Print the records below again word for word, beginning with the line that contains "Where should I" and continuing through the end of the records. Leave the pictures out of your answer.
—————
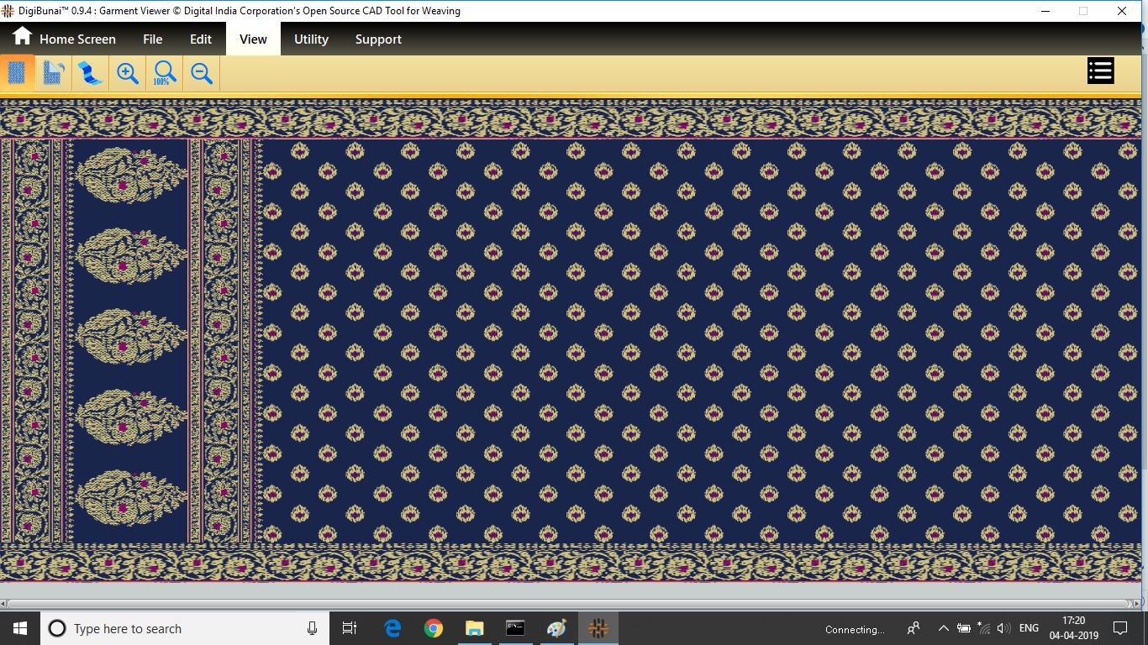Click the horizontal scrollbar track
The image size is (1148, 645).
tap(567, 604)
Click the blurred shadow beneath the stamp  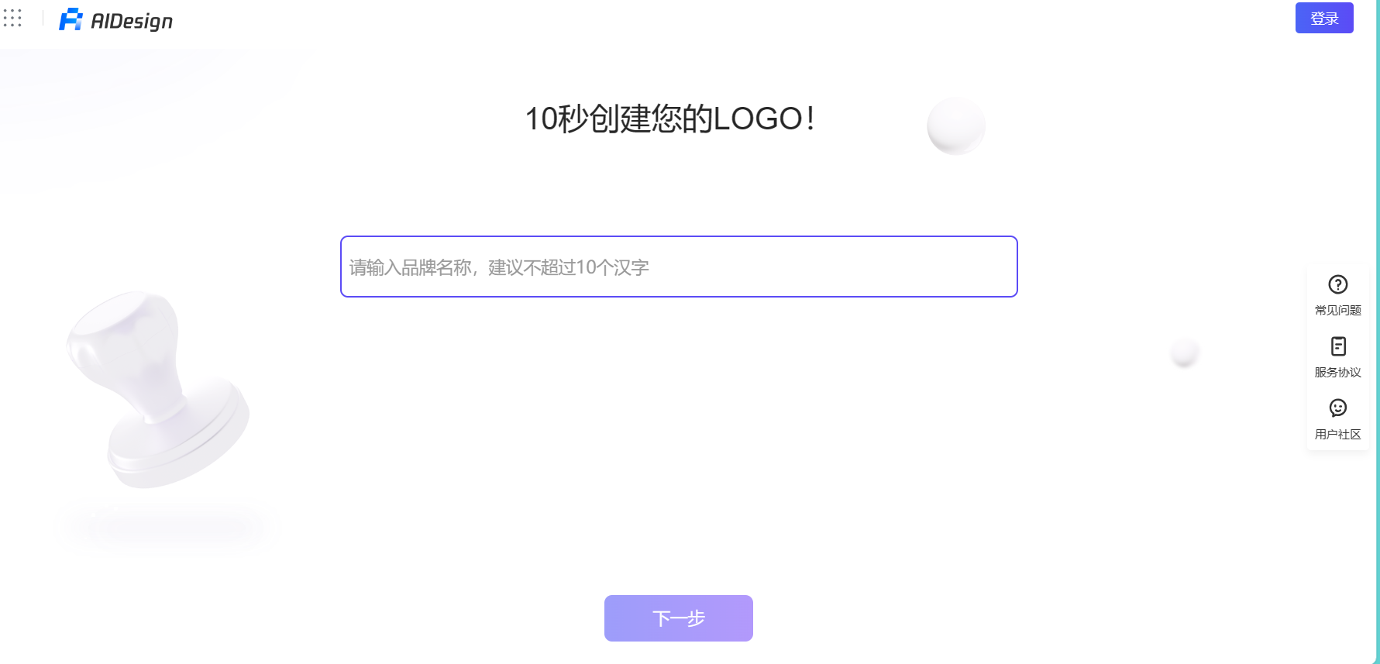pyautogui.click(x=167, y=528)

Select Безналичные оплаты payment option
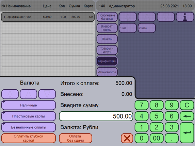(x=29, y=127)
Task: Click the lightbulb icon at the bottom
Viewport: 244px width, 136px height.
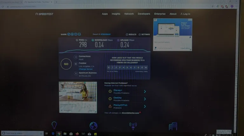Action: [54, 125]
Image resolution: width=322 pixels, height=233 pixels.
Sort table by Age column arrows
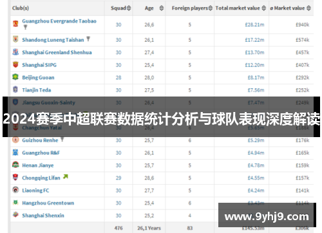pos(162,8)
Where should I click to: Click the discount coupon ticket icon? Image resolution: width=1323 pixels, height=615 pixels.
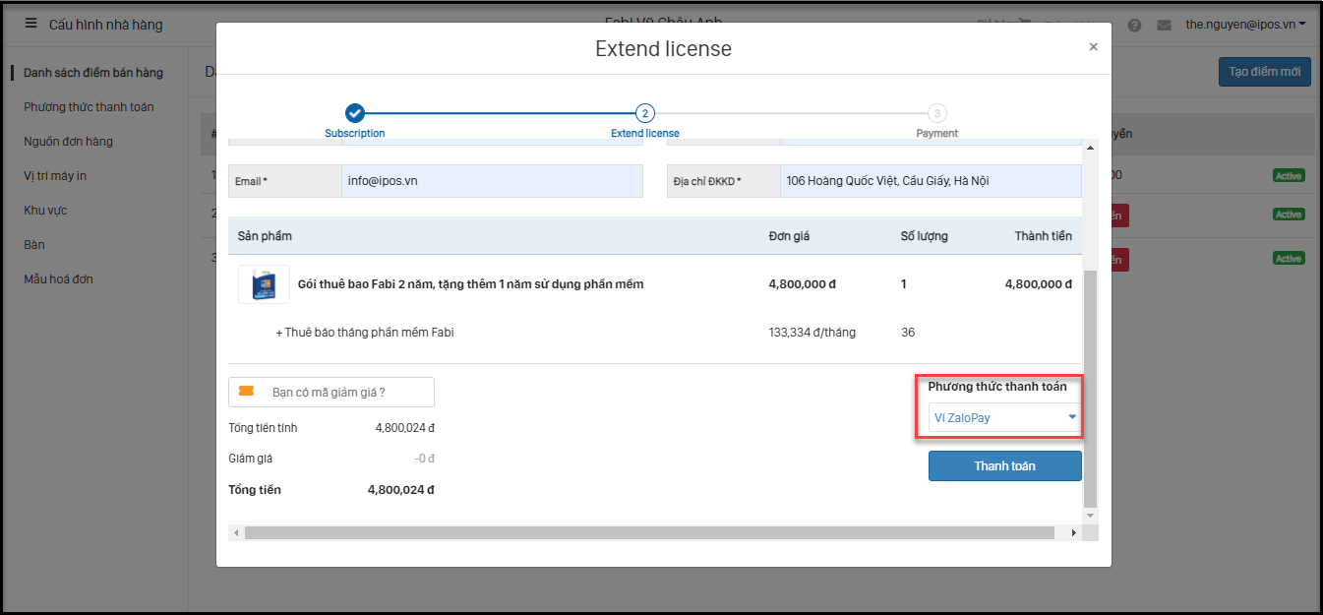tap(246, 392)
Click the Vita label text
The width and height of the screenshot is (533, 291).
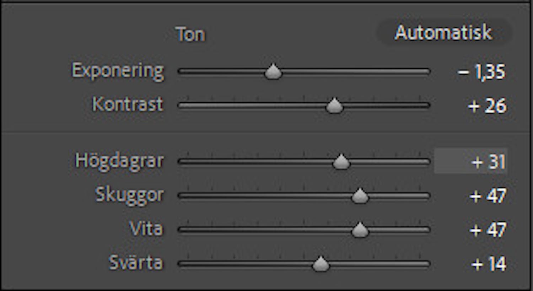pyautogui.click(x=146, y=229)
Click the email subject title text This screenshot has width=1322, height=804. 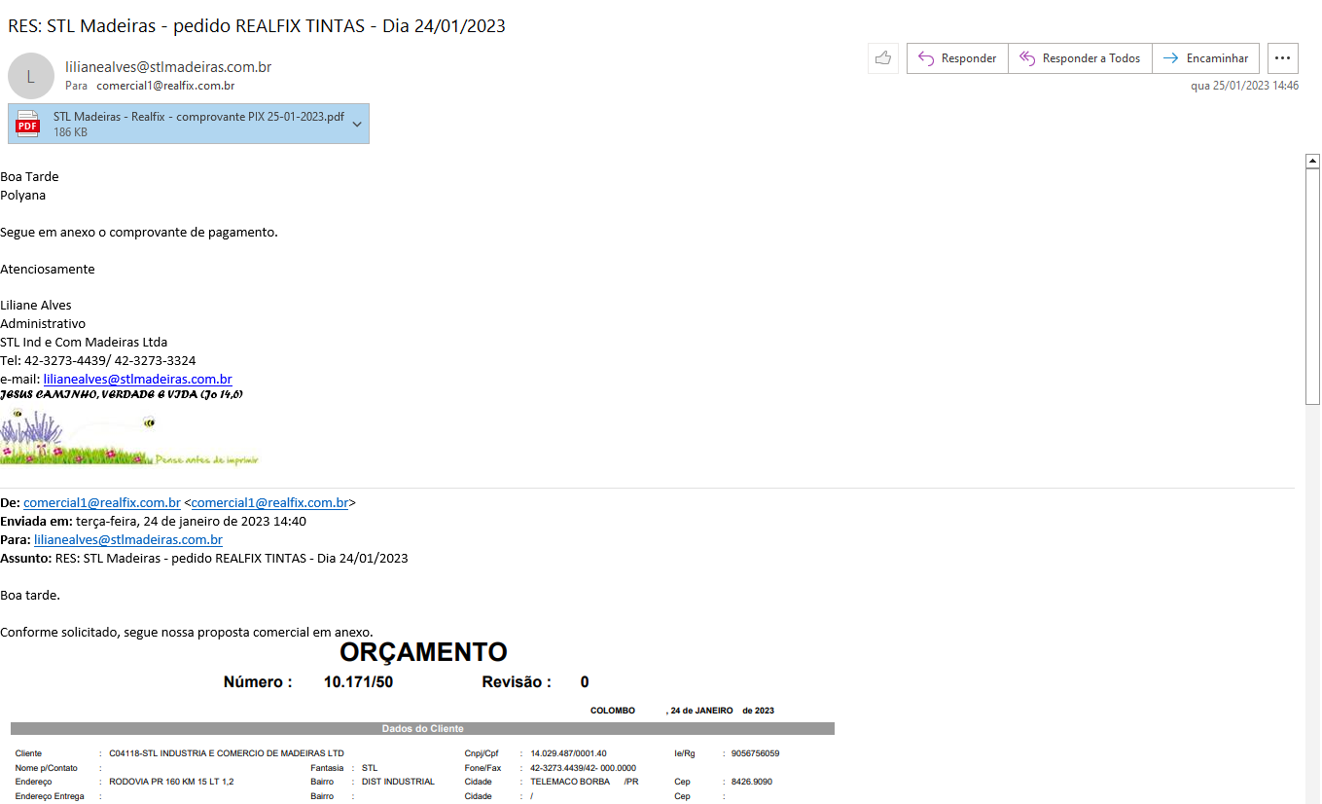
—————
### THE SOLUTION
Where should I click to: Click the discount coupon ticket icon? Image resolution: width=1323 pixels, height=615 pixels.
tap(246, 392)
Click the Vita label text
The width and height of the screenshot is (533, 291).
pyautogui.click(x=146, y=229)
Click the email subject title text This screenshot has width=1322, height=804. 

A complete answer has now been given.